How to Lay the Groundwork for Creativity in a Busy Digital Agency
Business

How to Lay the Groundwork for Creativity in a Busy Digital Agency

26th November 2019

In a busy digital agency, life can be demanding, exciting and stressful. To be creative within that environment is not always easy; so anything you can do to improve conditions and encourage the creative process will ultimately benefit your company and the clients you work with.

You need to be striving for order amongst the chaos wherever possible. A good way to come at this is to look at some of the key potential problem points that may be preventing your creative team from working to the best of their ability.

Many of the potential blockers you and your team are likely to face can be divided into the following categories:

  • Unwillingness from management to try new ideas
  • Clients not understanding your approach
  • Poorly implemented or non-existent processes
  • A lack of investment in tools
  • Poor communication

In this piece, I’ve looked to tackle each of these issues and present some solutions that should hopefully enable your team to get past difficulties; to ultimately work more effectively and create more successful content!

1. Be Willing to Try New Ideas

Within the content and outreach team at Evoluted, we have a variety of different projects ongoing at any one time. Very rarely is link building not integral to this work and it’s certainly something that everyone on the team is responsible for.

Anyone that’s tasked with creating content and trying to gain coverage for it almost every day would probably admit that it isn’t always an easy task, so it’s important to constantly evaluate and adapt the approach your team are taking.

In order to be successful, you have to give your team the freedom to try new methods and approaches; otherwise your strategy will fall short.

Give your team the platform to present new creative ideas and then be willing to fight the value of that work to other tiers of management. Explain that trying new ideas is integral to you delivering them the results they want.

Some tips to get new ideas through the door include:

  • Pitching new ideas gradually. If you show success with one or two new ideas; you’ll be more likely to get buy-in for future ideas
  • Being prepared, concise and firm when pitching new approaches to top-tier management
  • Presenting examples of where the approach has worked elsewhere (if you’ve researched a tactic and want to try it for yourself, for example)
  • Not promising the world. You’ll just fall flat on your face. Instead, explain potential successes in realistic terms

2. Invest Time in Educating Clients

To drive success through content in SEO, you sometimes need to think outside of the box. This can lead to creating content that might not necessarily make a great deal of sense to clients, at least initially.

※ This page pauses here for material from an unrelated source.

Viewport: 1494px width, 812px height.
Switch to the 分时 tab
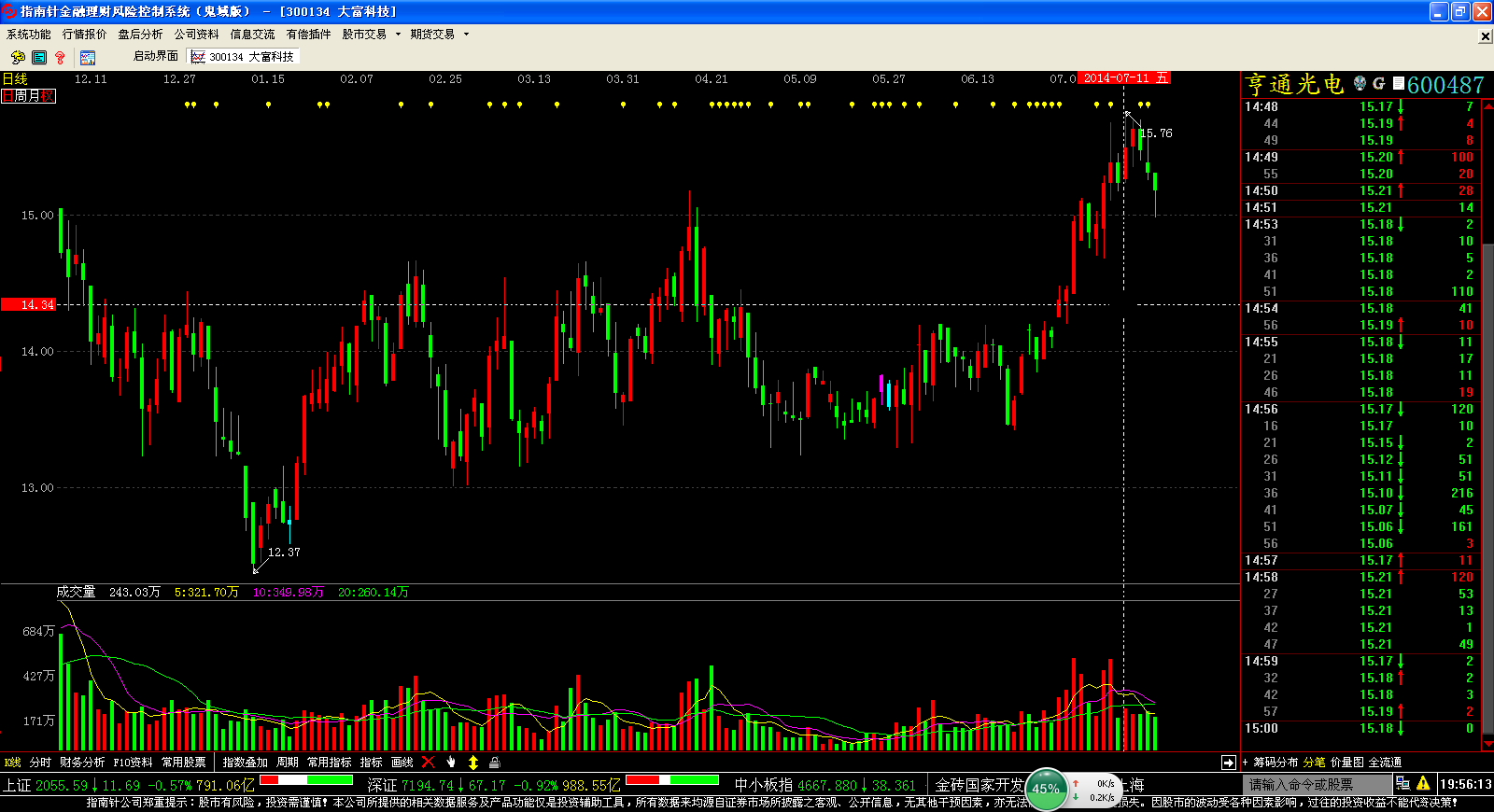pyautogui.click(x=40, y=763)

Don’t assume that clients understand why you’re chasing links and why their strategy to date might have been unsuitable. It’s your job to explain to them why you’re taking the approach you are with their content and to help them understand the value that work will ultimately have.

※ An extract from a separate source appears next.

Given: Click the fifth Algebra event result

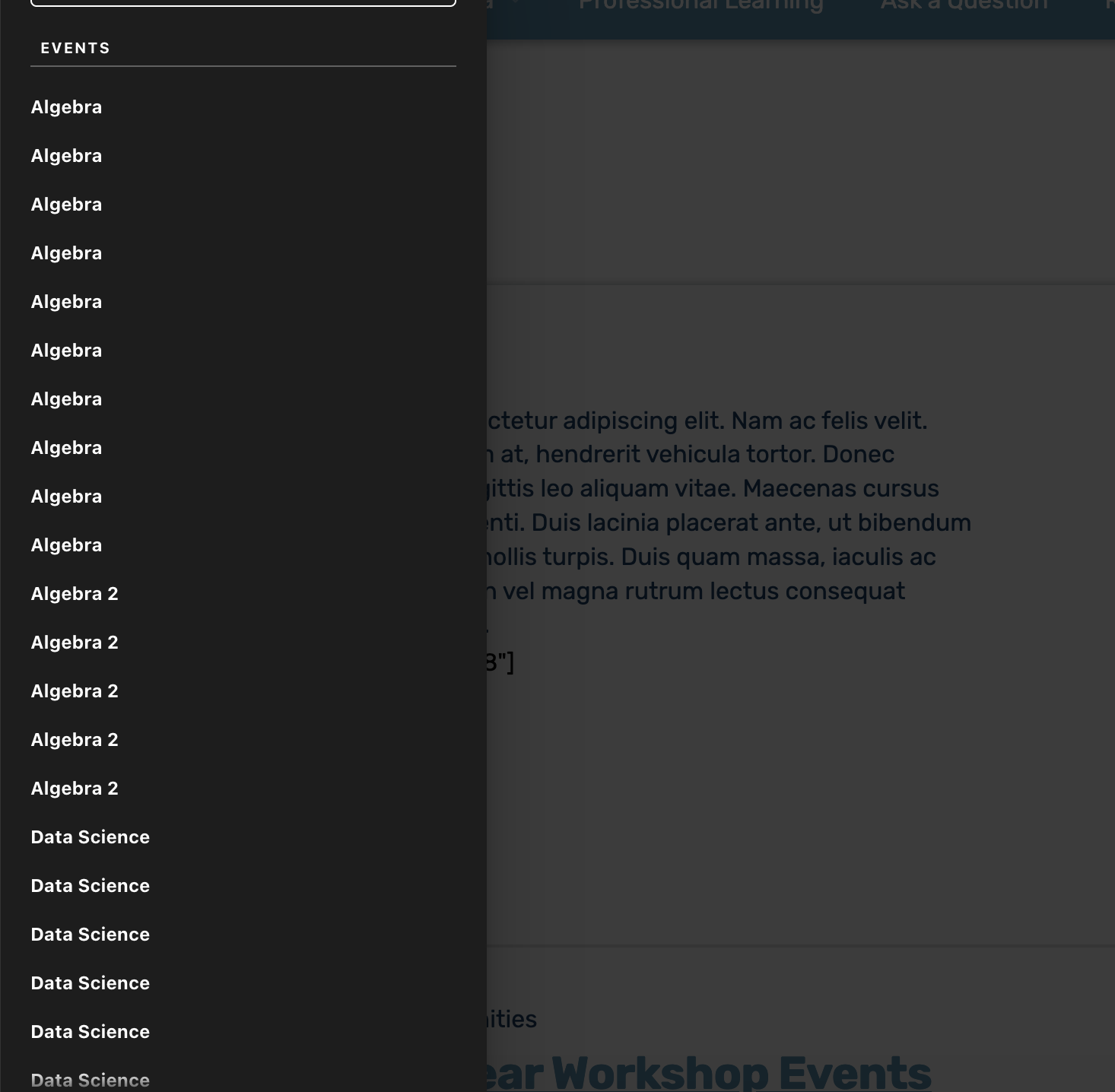Looking at the screenshot, I should pos(66,302).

Some of the things I look to do with our content clients to help explain our approach to them include:

Holding Periodic Meetings

  • Sit with clients and walk them through the creative process. Explain in clear terms the value the work you’re doing could ultimately have
  • Explain why (if required) a stale approach to content simply won’t work for driving links – and why failure to address that might lead to content marketing failure

Creating Educational Resources

  • Create concise, informative documents that you can use to help explain your approach to clients and give them a useful point of reference moving forward. Use clear terminology and don’t get too wrapped up in technical language
  • For bigger pieces, map out your aims for content pieces and summarise the rough direction you’re looking to take with your content (for example: overview, structure, potential link opportunities etc.). Share these with clients
  • Create case studies to educate clients; so that you can show them exactly where your approach has worked before and the results that brought

Involving the Team in the Initial Pitch for Work

  • Whilst you obviously want to secure new clients and grow your business, it’s important to work with people that understand your approach and the value it can have. A good way to establish whether you’re a good fit for each other is to be very up front about the approach you intend to take with content; using insight from your creative team to influence discussions

3. Introduce Logical Processes

The best ideas rarely come at times of chaos. You need to give your team the space to be able to think, ideate and develop ideas. Whilst this isn’t always easy in a busy digital agency, it really is something worth committing to.

With this in mind, anything you can do to improve efficiency is sure to be welcome:

Shared Calendars

A calendar system for your content work is a great way to keep all those working on any account in the loop.

At Evoluted, we use Asana for this process and it’s a great project management tool that allows you to break down pieces into subtasks, set deadlines and adjust priorities. This helps to improve efficiency and break down content tasks so that they include room to fully plan and ideate great content ideas.

A shared calendar with clients can also be useful, as it enables them to see what creative ideas you’re working on and plan in any other work they require within the schedule.

Team Catch-Ups

Whilst very few of us enjoy meetings for the sake of meetings; when planned in periodically they can be really useful for the creative process. Try meeting with your creative team every 4-6 weeks for an hour, so that you can:

  • Share important plans
  • Discuss strategy
  • Provide each other with a different set of eyes for pieces being worked on

Encourage Organisation

A chaotic approach to work will cause you problems; reducing the time you can spend on doing work and instead bogging you down trying to create some sort of semblance amongst the carnage.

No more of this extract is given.